The theater was already a cacophony of people shouting at the screen as Remo chose a row and carefully slid along the back of the seats in the row in front of it, lightly stepping on the sticky cement floor wherever there were no feet. The row's occupants were ready, even eager, to complain, but he gave them no excuse.
Remo sat down, placing the tub in the middle of his lap. He looked up at the screen. On the billowing, patched white sheet was the blurry image of fo
ur humanoid sea turtles in polyurethane and foam-rubber suits. The scene shifted to Central Park at night. It looked just like Central Park by moonlight-except for the ninjas in the trees. They were more plentiful than the squirrels.
Remo held the tub beneath his nose and took a big sniff.
"Ah, that's good!" he breathed, taking another long inhalation of popcorn aroma.
"Whatchu doin', man?" laughed a teenager beside him. "Think that stuff's coke, or something?" He turned to the man beside him, "Hey, Gomez!" he cackled. "Look at the anglo, man!

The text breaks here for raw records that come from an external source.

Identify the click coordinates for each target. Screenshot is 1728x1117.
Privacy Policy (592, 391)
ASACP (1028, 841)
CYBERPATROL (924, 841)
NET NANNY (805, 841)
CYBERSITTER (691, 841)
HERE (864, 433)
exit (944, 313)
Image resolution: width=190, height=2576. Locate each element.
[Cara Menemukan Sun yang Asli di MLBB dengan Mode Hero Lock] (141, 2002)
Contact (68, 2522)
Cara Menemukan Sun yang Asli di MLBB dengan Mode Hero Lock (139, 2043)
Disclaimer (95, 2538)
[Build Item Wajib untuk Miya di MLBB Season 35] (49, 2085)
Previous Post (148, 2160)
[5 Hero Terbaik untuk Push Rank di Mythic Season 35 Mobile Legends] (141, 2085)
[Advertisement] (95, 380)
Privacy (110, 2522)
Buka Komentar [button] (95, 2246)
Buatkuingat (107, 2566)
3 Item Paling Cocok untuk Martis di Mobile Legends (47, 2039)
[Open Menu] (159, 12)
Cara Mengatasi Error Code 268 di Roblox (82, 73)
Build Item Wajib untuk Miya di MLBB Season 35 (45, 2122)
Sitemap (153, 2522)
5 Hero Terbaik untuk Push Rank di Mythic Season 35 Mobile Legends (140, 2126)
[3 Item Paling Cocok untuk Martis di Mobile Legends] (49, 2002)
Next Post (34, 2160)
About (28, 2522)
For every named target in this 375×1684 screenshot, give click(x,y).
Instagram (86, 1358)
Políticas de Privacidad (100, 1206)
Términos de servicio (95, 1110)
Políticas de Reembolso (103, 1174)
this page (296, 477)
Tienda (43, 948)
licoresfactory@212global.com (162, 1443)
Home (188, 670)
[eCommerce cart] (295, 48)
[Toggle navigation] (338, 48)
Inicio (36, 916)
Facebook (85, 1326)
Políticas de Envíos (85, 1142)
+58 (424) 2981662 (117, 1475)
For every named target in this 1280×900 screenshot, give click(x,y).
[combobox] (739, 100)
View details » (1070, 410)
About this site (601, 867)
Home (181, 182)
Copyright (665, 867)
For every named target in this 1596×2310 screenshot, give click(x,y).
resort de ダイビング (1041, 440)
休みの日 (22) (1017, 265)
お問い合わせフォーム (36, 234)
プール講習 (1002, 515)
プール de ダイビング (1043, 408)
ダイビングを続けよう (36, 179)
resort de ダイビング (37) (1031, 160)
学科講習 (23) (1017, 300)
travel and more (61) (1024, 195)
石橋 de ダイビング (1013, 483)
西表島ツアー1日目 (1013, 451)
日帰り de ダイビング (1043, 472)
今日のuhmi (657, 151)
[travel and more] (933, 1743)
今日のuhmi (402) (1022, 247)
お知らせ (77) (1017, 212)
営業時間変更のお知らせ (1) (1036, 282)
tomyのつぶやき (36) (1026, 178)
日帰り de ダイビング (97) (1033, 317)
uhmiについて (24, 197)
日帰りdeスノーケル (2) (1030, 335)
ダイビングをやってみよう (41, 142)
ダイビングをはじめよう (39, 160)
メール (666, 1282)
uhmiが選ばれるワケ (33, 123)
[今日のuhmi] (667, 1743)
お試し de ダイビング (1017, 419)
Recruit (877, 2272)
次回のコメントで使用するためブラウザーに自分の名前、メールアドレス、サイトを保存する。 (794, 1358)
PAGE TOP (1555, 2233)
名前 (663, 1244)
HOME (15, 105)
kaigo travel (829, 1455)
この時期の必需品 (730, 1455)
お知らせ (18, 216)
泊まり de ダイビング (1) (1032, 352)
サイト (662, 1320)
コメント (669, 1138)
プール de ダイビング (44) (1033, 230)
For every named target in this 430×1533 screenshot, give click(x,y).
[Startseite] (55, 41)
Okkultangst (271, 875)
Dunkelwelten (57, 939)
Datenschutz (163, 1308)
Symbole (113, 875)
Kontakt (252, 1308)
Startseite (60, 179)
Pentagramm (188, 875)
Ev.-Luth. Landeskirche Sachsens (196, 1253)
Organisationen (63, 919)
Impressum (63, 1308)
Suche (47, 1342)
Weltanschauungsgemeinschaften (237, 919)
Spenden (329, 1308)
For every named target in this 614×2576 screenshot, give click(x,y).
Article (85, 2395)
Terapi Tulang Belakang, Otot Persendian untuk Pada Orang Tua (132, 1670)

He think the popcorn is some good blow!"
"You wouldn't believe what they put on it nowadays," Remo told him flatly. "It'll burn out your insides."
The boy laughed. "You're flyin', all right." He turned back to the screen. "Bitch is gonna get stuck now!" he shouted.
Remo looked up. Sure enough, the sea turtles' very human and very blond sweet young girlfriend had been surrounded by ninjas near the Alice in Wonderland statue. Just another night in Central Park.
"The bitch'll have to show them where to put it!" a raucous voice shouted. The entire house laughed. Except Remo.
"You don't mean they're going to soil that girl's virtue, do you?" Remo asked in a loud voice, his tone mock-concerned.
A voice laughed. "No man, they wanna pork her! Oink, oink, oink!"
"Imagine that . . . ."
Sure enough, just after the sweet young girl's shirt had been ripped a lone sea turtle showed up, and now the ninjas were circling him. Remo watched in a detached manner, wishing he could actually eat his popcorn.
But his system was now too sensitive to suffer the sharp edges of the puffed kernels. Almost nothing but steamed rice and duck and fish had passed his lips for the last twenty years. He felt sad. What good was it to be the greatest assassin on earth, if he couldn't even eat a simple staple like popcorn?
Cancel that: the second greatest assassin on earth. He was the latest in the unbroken line of Masters of Sinanju. A small, thin, wizened Korean was the keeper of the sun source of all martial artistry. It was this man, the Reigning Master of Sinanju, who had taken the fresh-from-the-grave Remo Williams and taught him proper breathing, correct diet, and more importantly, how to fully utilize the incredible powers locked in his sleeping mind and body so that he could become the enforcement arm for CURE, a government organization so secret only the President knew it existed.